How to retain employees and have a strong team?

  • (25:12) You need to have a mission-driven company to hook employees and have high retention, one that they care about. Ensure that everyone at the company has a clear understanding of the mission, also as the company grows and changes.
  • (26:42) The quality of co-workers is what pushes people to go above and beyond and do great work. When hiring the first employees keep a bar as high as possible and ask yourself if that person could be your co-founder. Don’t lower the bar even when you’re desperate. People will hire other people like themselves, so don’t hire someone if you wouldn’t want 10 other people like him/her. Every new employee should bring something new.
  • (28:17) People want to see that they have an impact and know how they can contribute.
  • (28:44) Transparency is important: they have dashboards that show all metrics, they go ever them every Money, and every quarter she does a presentation saying everything that has gone well or not. She sends around the slide deck for every board meeting, and many email inboxes (eg: customer support) are accessible to everyone, so that people can see what customers are saying, why a candidate didn’t accept an offer, etc. If something is going to raise more questions, it should be public though: things like salary raises, or why someone leaves or is let go, because employee privacy is more important.
  • (32:08) They have 20% of employees in Paris and the rest in San Francisco. People from France do an onboarding in SF, people from SF go to Paris to share the culture, and they all meet together twice a year. Her co-founder went back to work from France, because having a founder in each team is important.
  • (33:20) Sometimes not having insights about some problem, and basically have a new pair of fresh eyes on it, is super useful. 99% of what she knows now, she didn’t know when she started.

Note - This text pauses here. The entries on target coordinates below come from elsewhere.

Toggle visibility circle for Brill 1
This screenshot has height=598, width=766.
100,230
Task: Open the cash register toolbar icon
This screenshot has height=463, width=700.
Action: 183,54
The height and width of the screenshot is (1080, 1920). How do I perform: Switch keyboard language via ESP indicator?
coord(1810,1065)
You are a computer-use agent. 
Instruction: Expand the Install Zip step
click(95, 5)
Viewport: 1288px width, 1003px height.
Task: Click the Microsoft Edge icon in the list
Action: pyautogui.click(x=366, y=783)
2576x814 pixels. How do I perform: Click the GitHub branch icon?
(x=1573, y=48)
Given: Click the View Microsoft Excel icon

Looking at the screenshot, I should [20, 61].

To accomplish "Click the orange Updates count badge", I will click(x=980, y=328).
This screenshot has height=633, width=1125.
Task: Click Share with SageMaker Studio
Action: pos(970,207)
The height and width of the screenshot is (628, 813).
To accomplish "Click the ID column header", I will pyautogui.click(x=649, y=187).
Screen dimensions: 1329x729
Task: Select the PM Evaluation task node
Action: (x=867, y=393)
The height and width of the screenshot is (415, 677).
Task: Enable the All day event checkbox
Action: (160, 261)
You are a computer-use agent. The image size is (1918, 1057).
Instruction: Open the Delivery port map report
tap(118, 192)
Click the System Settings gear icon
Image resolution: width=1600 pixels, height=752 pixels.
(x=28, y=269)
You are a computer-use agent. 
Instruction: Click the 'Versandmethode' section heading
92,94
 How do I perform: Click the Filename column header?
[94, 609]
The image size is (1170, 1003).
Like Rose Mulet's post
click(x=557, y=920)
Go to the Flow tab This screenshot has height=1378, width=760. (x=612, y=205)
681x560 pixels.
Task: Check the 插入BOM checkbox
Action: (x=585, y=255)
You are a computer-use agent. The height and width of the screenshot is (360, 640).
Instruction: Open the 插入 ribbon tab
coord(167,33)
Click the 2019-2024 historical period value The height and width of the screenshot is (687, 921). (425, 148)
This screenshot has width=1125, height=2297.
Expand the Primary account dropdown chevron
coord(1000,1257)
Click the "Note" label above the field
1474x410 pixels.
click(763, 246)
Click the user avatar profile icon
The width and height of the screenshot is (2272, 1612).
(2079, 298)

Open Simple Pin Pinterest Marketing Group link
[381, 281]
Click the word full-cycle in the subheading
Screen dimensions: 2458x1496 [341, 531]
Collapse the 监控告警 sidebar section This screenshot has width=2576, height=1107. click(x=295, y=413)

But you must care about the real problem, have a strong team committed to it, and the solution will come.
  • (37:30) Emails will remain in work environment (and its usage is increasing), but she’s not so sure about email remaining in your personal life, because it’s being replaced by Whatsapp, FB Messenger etc. The email protocol itself is great, but the user interface is not. She believes some ideas and UIs of successful communication apps should be applied to the email protocol.
  • (42:30): You need to be convinced that you’re doing something that people want, but you need to be honest about what’s working or not, and that’s difficult because people want to be happy and don’t face reality. When you work 12 hours a day it’s easy to focus on someone that tells you that your product is good, but ignore the 95% that told you it’s not.
  • Have one metric in place that clearly shows you whether you’re making progress or not (for them it was revenue).
  • (44:47) She’s been meditating on a daily basis for 500 days, 10 minutes in the morning after a shower, sitting on a couch and using the Headspace app. She did it for many weeks before she thought it was beneficial. It helped her realise that if there’s an issue that makes her upset, constantly thinking about it doesn’t make her less upset, and she must be able to do a context switch to focus on different problems. She thinks that 99.9% of founders would benefit from it.